Thermodynamics for single-molecule stretching experiments
J.M. Rubi, D. Bedeaux, S. Kjelstrup

TL;DR
This paper develops a non-equilibrium thermodynamics framework for small systems like single molecules, interpreting experimental data through a thermodynamic lens and establishing the validity of thermodynamic relations at this scale.
Contribution
It introduces a formalism for applying thermodynamics to single-molecule systems using a replica ensemble approach, linking experimental potentials to thermodynamic energies.
Findings
Gibbs equation remains valid with average quantities.
Gibbs-Duhem equation differs from large systems due to lack of thermodynamic limit.

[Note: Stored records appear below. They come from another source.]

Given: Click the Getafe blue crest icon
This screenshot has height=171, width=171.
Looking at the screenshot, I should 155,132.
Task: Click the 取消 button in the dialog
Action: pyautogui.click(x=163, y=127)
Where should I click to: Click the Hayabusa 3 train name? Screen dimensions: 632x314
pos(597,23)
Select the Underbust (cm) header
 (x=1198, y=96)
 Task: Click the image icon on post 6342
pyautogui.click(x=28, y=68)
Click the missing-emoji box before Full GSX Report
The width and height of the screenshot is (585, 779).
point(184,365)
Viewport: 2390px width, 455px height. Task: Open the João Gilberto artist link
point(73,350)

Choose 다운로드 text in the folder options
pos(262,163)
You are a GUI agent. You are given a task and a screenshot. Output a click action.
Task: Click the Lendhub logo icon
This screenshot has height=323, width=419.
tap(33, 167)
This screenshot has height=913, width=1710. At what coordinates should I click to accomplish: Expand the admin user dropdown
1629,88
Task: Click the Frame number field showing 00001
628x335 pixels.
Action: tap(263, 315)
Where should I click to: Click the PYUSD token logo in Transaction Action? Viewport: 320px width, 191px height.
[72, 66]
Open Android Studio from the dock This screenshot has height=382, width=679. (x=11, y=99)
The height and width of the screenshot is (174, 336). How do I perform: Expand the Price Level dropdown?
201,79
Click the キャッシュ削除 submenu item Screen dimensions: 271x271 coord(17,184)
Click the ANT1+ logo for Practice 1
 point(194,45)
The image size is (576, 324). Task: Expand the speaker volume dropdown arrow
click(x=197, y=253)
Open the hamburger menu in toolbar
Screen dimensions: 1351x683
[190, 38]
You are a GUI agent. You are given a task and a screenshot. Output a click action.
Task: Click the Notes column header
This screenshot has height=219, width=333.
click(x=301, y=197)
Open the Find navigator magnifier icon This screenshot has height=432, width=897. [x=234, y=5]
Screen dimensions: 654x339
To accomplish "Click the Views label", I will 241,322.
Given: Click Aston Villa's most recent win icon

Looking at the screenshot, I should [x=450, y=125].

Single-molecule potentials correspond to Helmholtz and Gibbs energies.
Abstract
We show how to construct non-equilibrium thermodynamics for systems too small to be considered thermodynamically in a traditional sense. Through the use of a non-equilibrium ensemble of many replicas of the system which can be viewed as a large thermodynamic system, we discuss the validity of non-equilibrium thermodynamics relations and analyze the nature of dissipation in small systems through the entropy production rate. We show in particular that the Gibbs equation, when formulated in terms of average values of the extensive quantities, is still valid whereas the Gibbs-Duhem equation differs from the equation obtained for large systems due to the lack of the thermodynamic limit. Single-molecule stretching experiments are interpreted under the prism of this theory. The potentials of mean force and mean position, now introduced in these experiments in substitution of the thermodynamic…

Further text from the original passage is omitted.